I struggle with the recommendations I make to people, because I am the enabler of that kind of resource allocation without any ethical input from anybody. It's my decision. Do I want to do it or don't I want to do it? Talk about conflict of interest – I get paid to do it. So, when you think about that, you say to yourself: is this the right thing to do?

But then you do it. Because you have nobody who will say you can't do it and you have a moral obligation to improve somebody's quality of life. And when you see these people back, they are so happy. You have changed that last few years of their life in a huge way – I mean these are people who are headed towards dementia because they lose their ability to cognate because they can't communicate with anybody.

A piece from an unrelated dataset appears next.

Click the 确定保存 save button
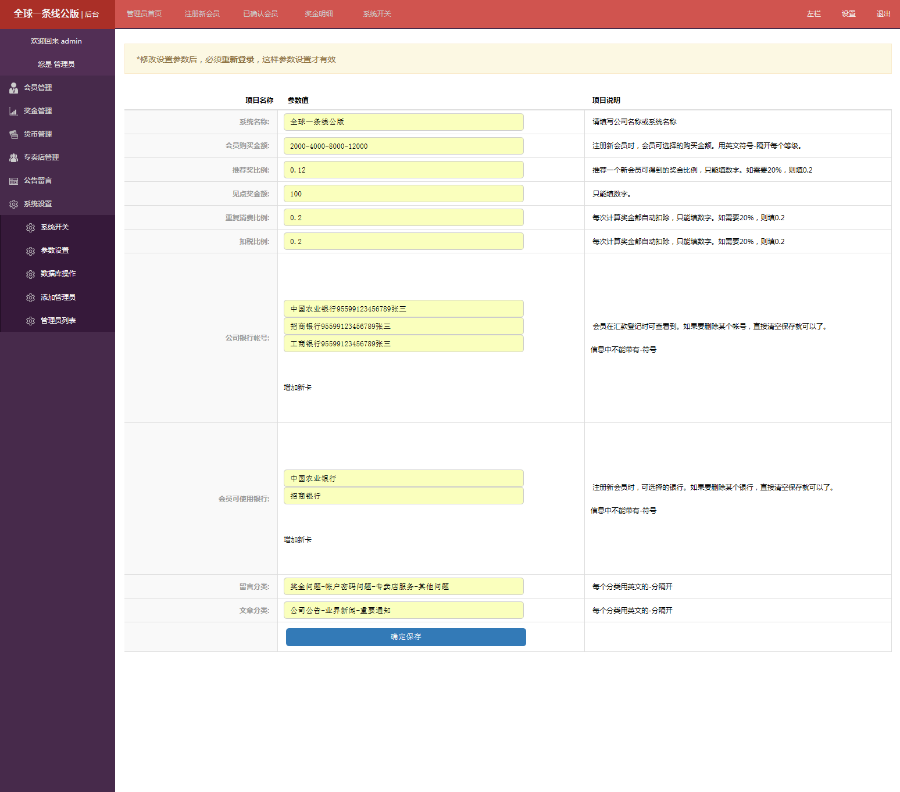The width and height of the screenshot is (900, 792). click(405, 637)
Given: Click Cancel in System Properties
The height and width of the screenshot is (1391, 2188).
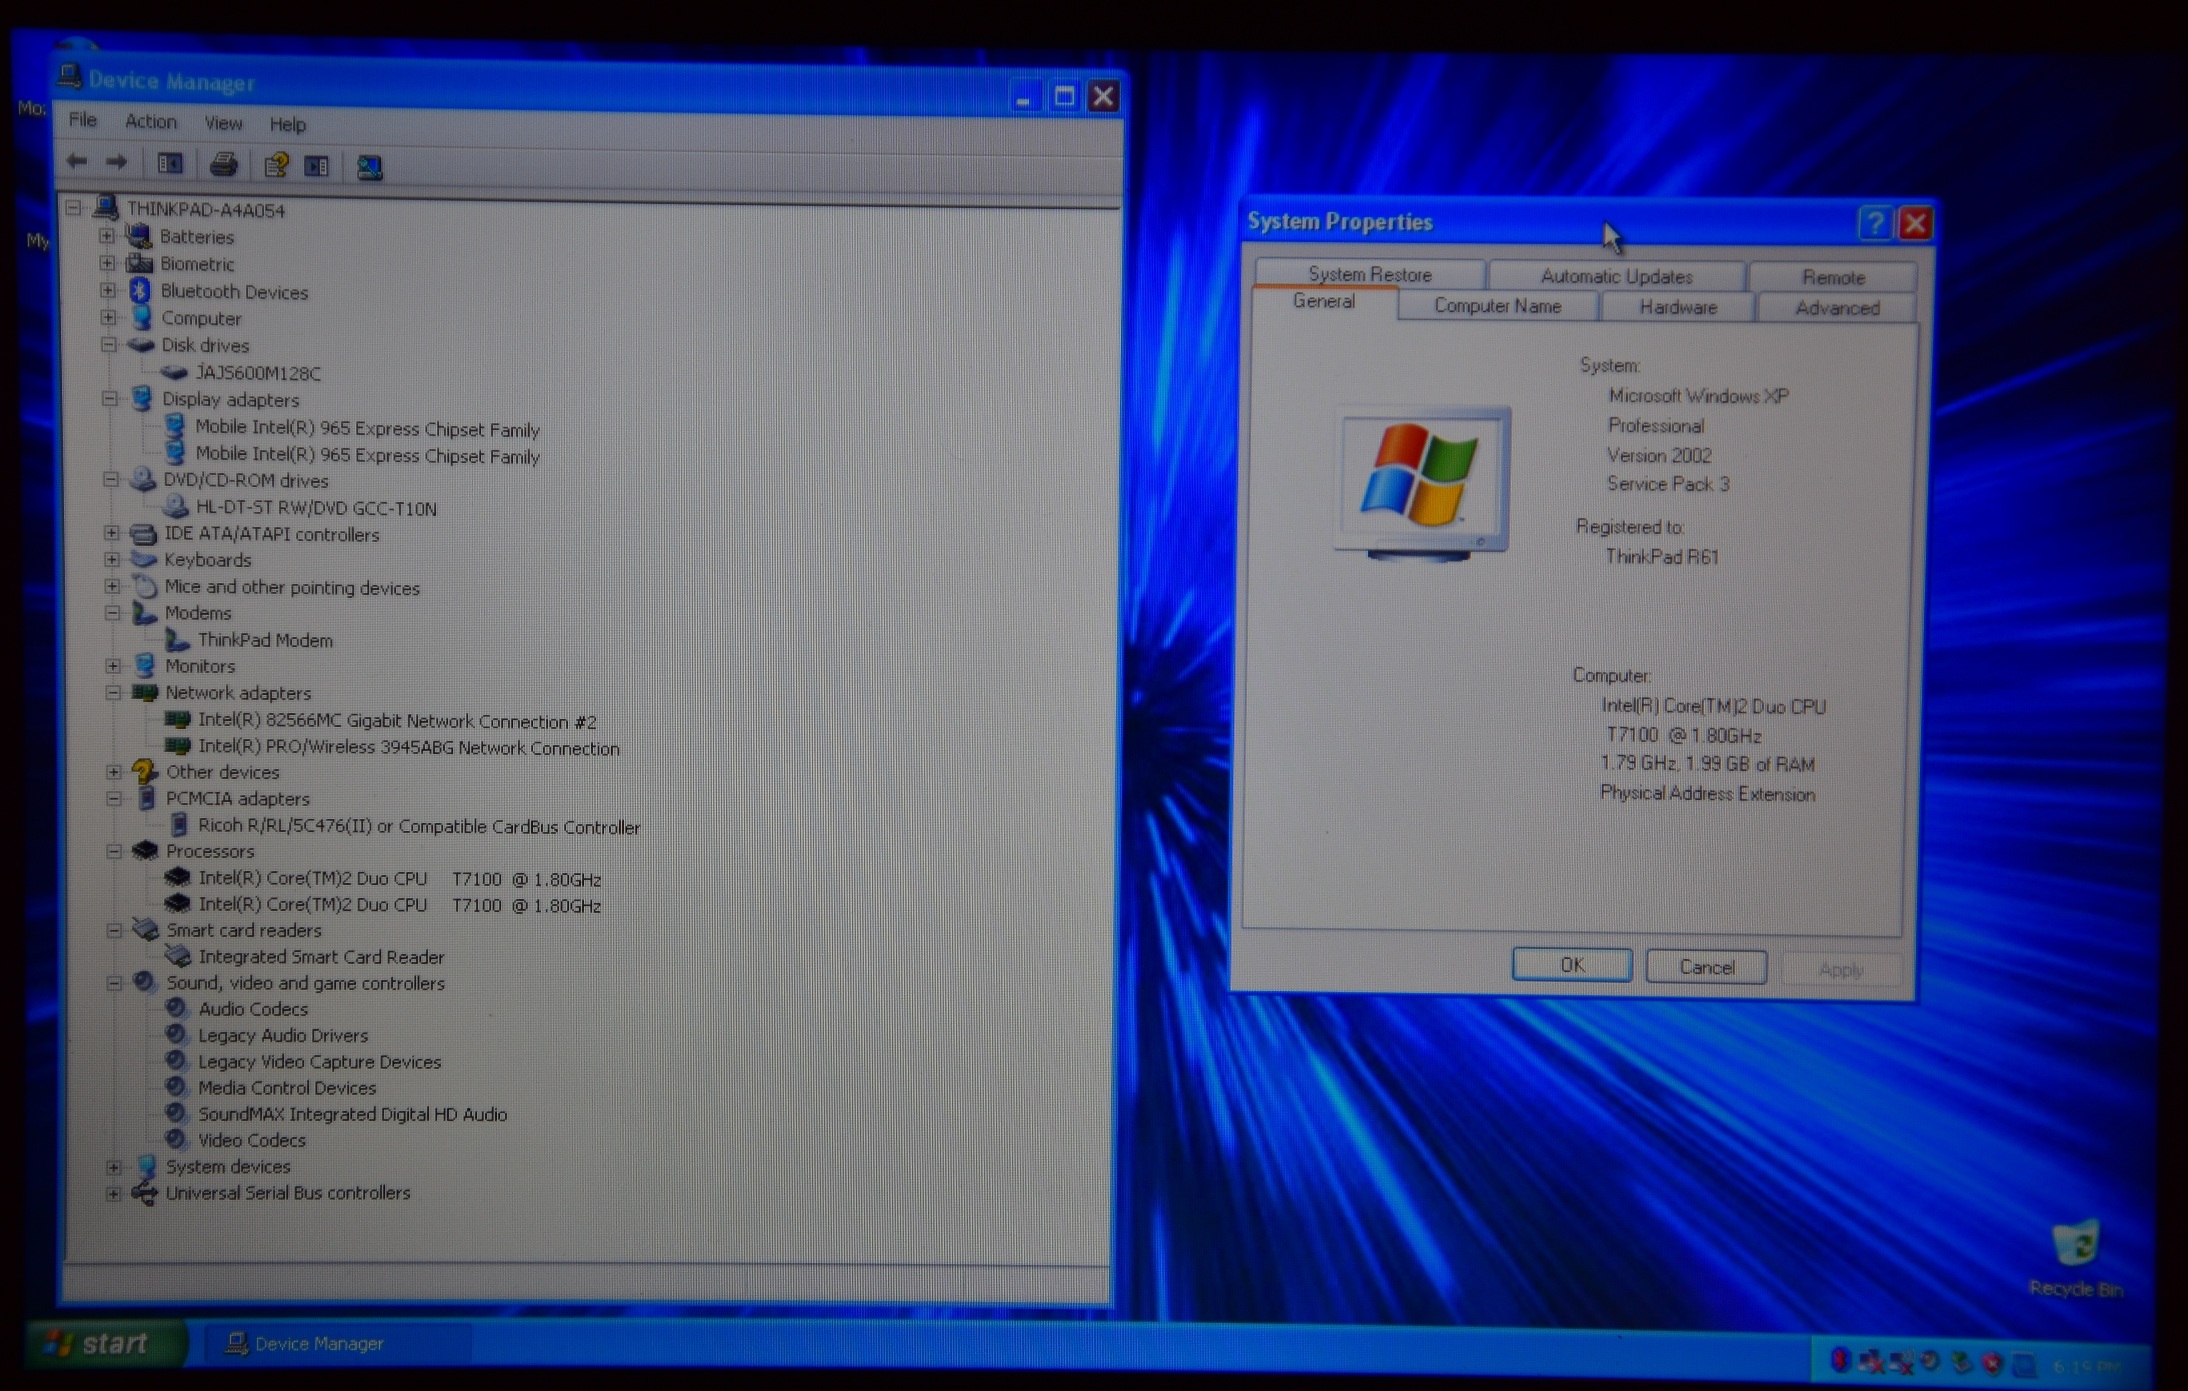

As far as fairness, yeah. I remember to this moment— to this moment—taking care of a patient at Harvard when I was a resident, who had sinonasal cancer. Undifferentiated. Highly aggressive. This woman came in; I diagnosed her. She was 28 years old, had a little nose bleed. I looked up inside there and I saw this ugly thing inside her nose. She then went about having the usual things that happen in those days, which is, you make an incision along the side of the nose, turn the nose up, go in, do a wide excision of everything that that cancer touches. And she was good for six months. And then she started to have swelling in her eye. We got an x-ray. She'd had invasion into her eye. So we had to take out her eye. And then she had brain metastatis, and it invaded her brain and she died on the floor.

Is it fair? No, it's not fair.

As a surgeon, I say to myself: I can do the best I can for this one person. The best thing I can for humanity is to figure out how to prevent the disease from occurring, and, instead of one patient at a time, develop a company that can treat something. Or develop a research project that can uncovered the cause of this and help many patients. That's what drives academic doctors—to find the cure, the cause.

My last question is a frivolous one. If you were not a surgeon and you had a whole other life to live, what would you do for a living?

I like to paint. I'm a decent painter. But that's work. And surgery isn't work. Surgery is easy for me. Painting is hard. I have to labor over painting to make it as good as I want it to be. Honestly, to think of a profession I would like to have rather been, I can't think I have one.

So this is vocation.

Yeah, this is. Which is why I still work. I love what I do. And I'm very optimistic about the future.

harris-painting.jpeg

Caption: Painting by Dr. Jeffrey Harris.